UK Autumn Budget 2025 Review
There was a lot of speculation around the Autumn 2025 Budget, particularly about whether we would see big tax rises across the board. In the end, the Chancellor stepped back from that. The headline income tax and VAT rates remain where they are, but the dial has been moved in other places.
From April 2026, for example, dividend tax will rise by two percentage points, broadly to 10.75% at the basic rate and 35.75% at the higher rate. From 2027, savings and rental income will also be taxed more heavily in separate, ring-fenced bands. All of the government’s policies in the budget sit against growth forecasts of around 1.5% a year and inflation expected to stay above target, which is why there was so much anticipation that this Budget would have to turn the dial on revenues somewhere and speculation of where that may be.
From a legal and commercial perspective, these shifts change how many owner-managed businesses think about profit extraction. As dividend tax rises, directors and shareholders are likely to revisit how returns are taken out of the business. Companies and individuals in owner-run firms may decide to lean more on salary, bonuses or long-term value growth, rather than regular dividends. That in turn raises questions for shareholder agreements that build in fixed or formulaic dividend policies, and for director service contracts that assume a particular mix of pay and profit share.
There is also an international dimension. Higher effective tax on shareholder returns can cool investor appetite, particularly where investors are comparing opportunities across jurisdictions. We may see some foreign investors looking more closely at other markets if their net returns in the UK are squeezed, which could have a knock-on effect on fundraising and exit options for growth companies here.

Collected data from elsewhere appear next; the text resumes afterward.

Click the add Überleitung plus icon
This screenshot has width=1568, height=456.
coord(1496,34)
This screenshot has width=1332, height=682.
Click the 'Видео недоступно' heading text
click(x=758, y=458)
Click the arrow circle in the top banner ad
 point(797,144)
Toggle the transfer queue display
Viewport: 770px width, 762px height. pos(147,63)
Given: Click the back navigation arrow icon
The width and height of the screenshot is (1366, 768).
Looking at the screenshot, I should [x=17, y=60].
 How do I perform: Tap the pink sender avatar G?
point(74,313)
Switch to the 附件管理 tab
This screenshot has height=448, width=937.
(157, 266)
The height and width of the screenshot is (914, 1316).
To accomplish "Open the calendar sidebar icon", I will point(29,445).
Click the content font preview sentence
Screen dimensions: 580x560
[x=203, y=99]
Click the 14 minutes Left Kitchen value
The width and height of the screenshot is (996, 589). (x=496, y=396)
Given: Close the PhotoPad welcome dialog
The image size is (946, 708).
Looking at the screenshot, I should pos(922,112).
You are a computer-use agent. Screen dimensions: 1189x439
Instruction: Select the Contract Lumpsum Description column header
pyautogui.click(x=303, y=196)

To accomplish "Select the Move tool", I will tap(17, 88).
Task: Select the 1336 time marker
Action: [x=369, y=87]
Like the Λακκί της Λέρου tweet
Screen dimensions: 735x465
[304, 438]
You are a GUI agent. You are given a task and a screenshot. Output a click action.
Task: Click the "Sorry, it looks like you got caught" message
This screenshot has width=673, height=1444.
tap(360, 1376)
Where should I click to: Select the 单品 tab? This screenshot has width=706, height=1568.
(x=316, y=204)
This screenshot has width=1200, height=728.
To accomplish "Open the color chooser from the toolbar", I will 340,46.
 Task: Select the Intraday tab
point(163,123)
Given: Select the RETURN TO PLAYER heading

These changes also interact with the equity culture that has been developing in the UK market, especially around EMI schemes and other management incentive structures. Higher dividend tax rates may make regular dividends on employee-held shares slightly less attractive at the margins, and some employees may prefer to focus on salary or cash bonuses in the short term rather than relying on dividend flows. That all follows on from the direction set over the past couple of years: capital gains tax was increased in the Autumn 2024 Budget, and the earlier rise in corporation tax to 25% has now been locked in for this Parliament.
Taken together, the story for SMEs and owner-managers is less about one dramatic tax change and more about a gradual tightening of how returns are taxed. The legal questions now are whether existing shareholder documents, service contracts and incentive arrangements still fit comfortably with that new reality.